» **What is needed**
Only the lines from the one that contains "Given: Click the repost arrows icon" through the last line of the data below should be duplicated, exactly and without pictures.

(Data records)
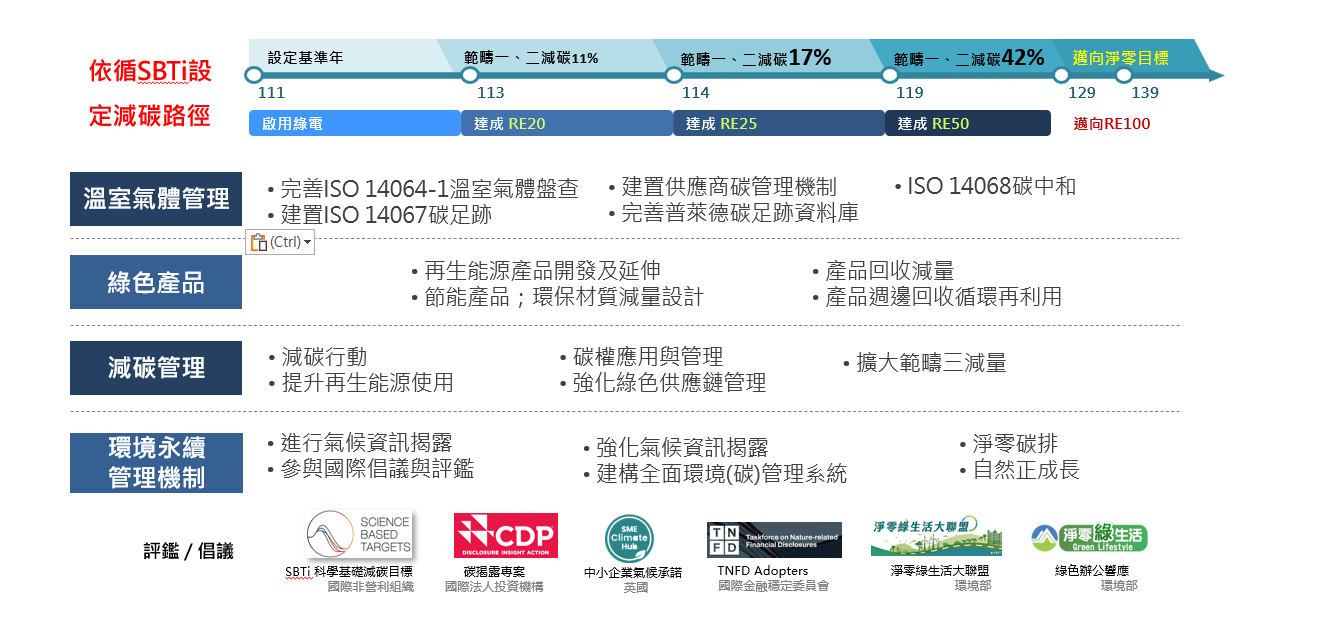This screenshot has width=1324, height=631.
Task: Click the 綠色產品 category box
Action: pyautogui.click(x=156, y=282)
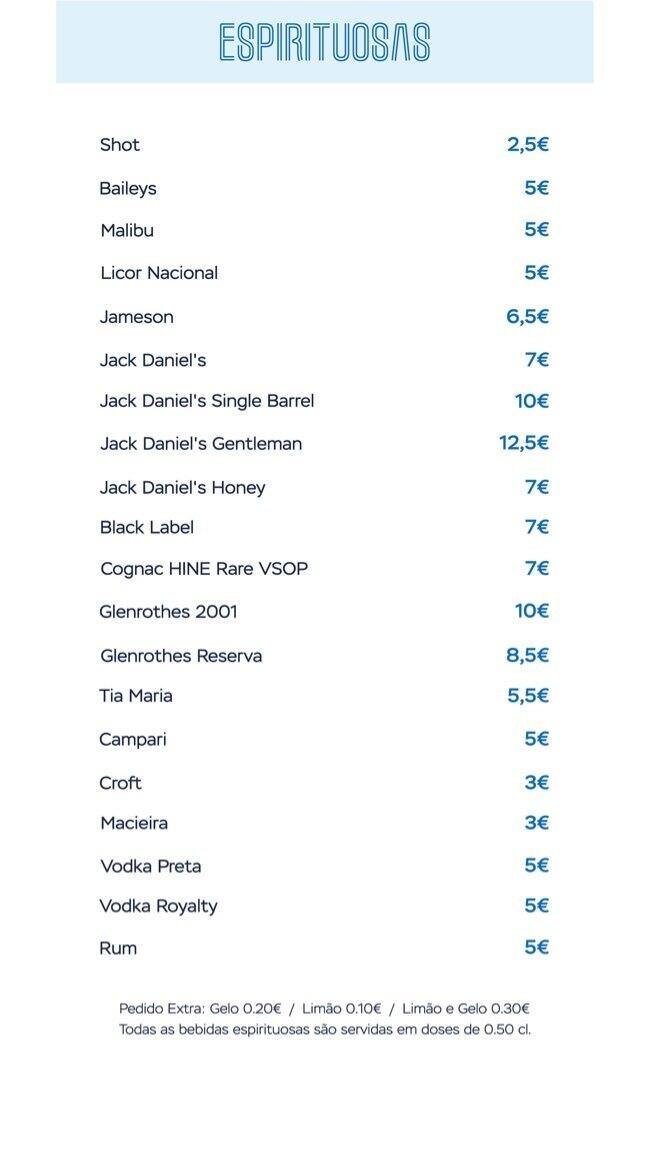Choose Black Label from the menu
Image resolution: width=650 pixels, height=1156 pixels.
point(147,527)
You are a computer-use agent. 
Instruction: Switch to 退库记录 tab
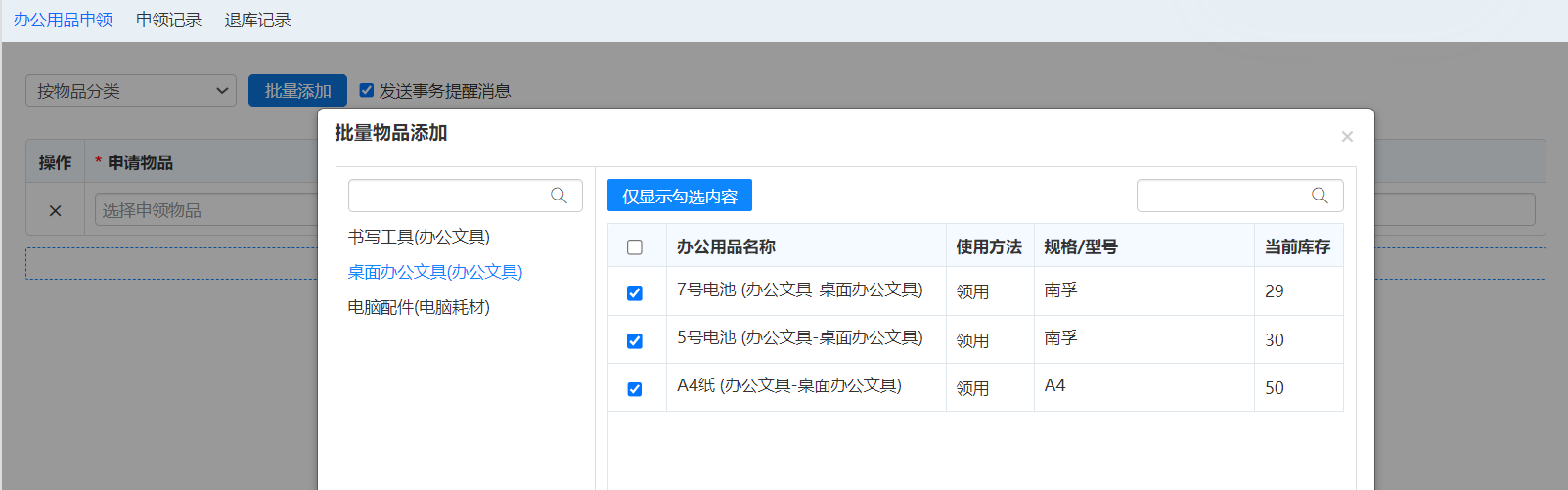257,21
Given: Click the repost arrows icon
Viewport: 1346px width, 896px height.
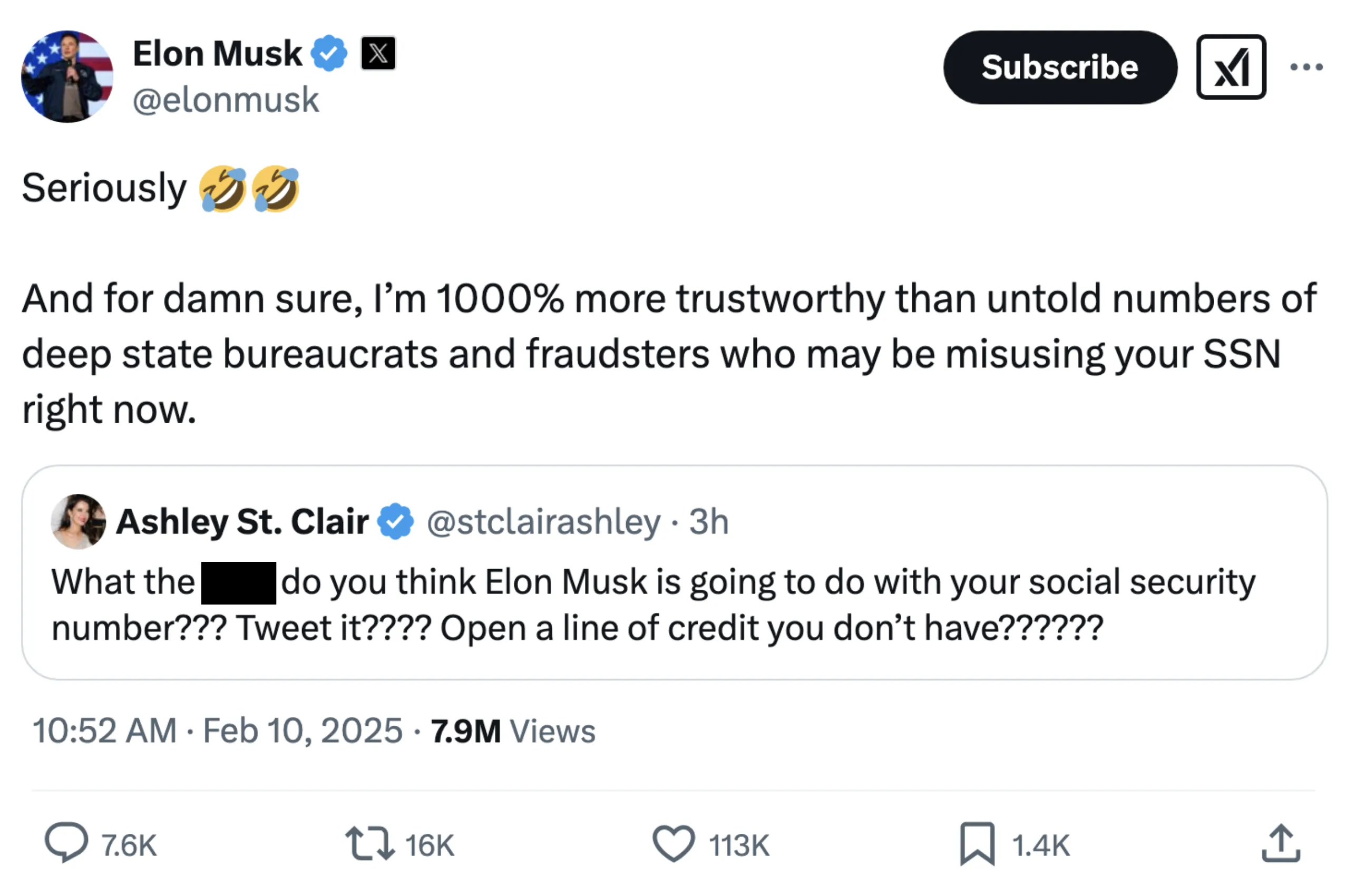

» **Answer box**
Given: Click the repost arrows icon
Viewport: 1346px width, 896px height.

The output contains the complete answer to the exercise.